Triton Inference Server Python Client
The `tritonclient` library provides Python APIs for interacting with NVIDIA Triton Inference Server. It supports both HTTP/REST and gRPC protocols, allowing applications to send inference requests, retrieve server and model status, manage models, and perform other tasks. Currently at version 2.67.0 (released March 27, 2026), it is actively maintained with a release cadence that generally aligns with the broader Triton Inference Server project.
Warnings
- gotcha When using `InferInput` or `InferRequestedOutput`, ensure you import them from the correct protocol submodule (`tritonclient.http` or `tritonclient.grpc`) corresponding to the client you are using. Mixing them will lead to errors.

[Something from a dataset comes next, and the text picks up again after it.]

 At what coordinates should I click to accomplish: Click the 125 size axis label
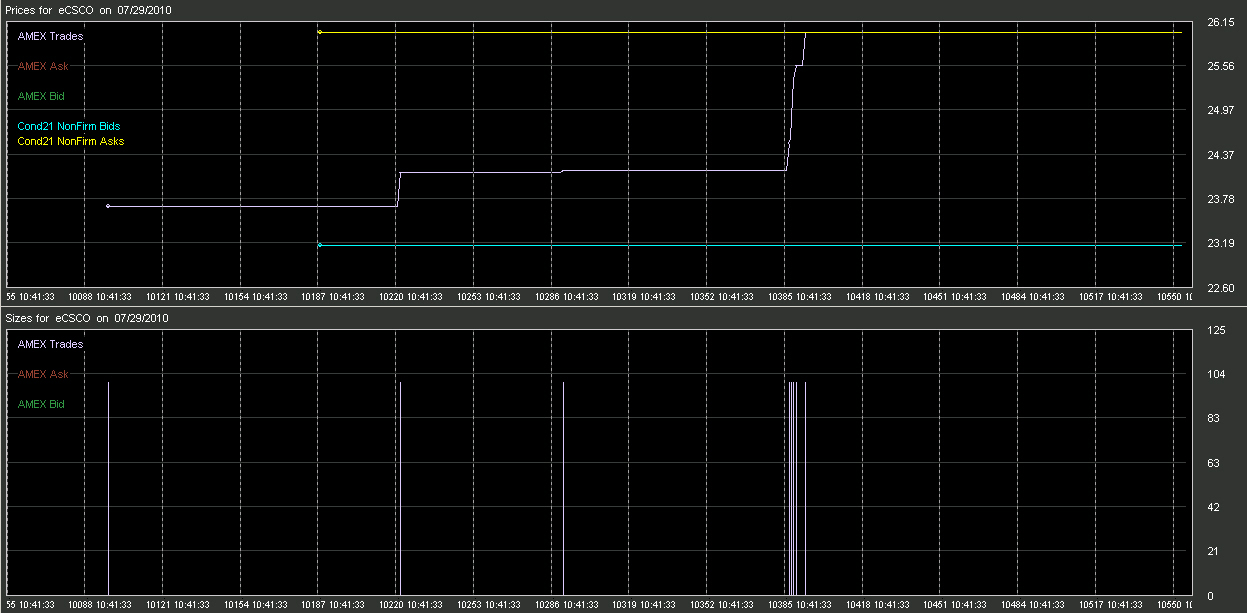click(x=1216, y=330)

- gotcha For BYTES tensors (variable-length binary data/strings), it is recommended to use `numpy.object_` for the dtype of the NumPy array. While `numpy.bytes_` is supported for backward compatibility, `numpy.object_` is the preferred and more robust type.
- gotcha The gRPC client (`tritonclient.grpc.InferenceServerClient`) has known limitations where it does not support timeouts for model configuration and model metadata requests. The HTTP client may also not correctly respect timeouts under 1 second.
- gotcha Avoid using `tritonclient.utils.cuda_shared_memory` APIs in multithreaded environments. There are known issues that can lead to instability until fixed by the underlying CuPy library.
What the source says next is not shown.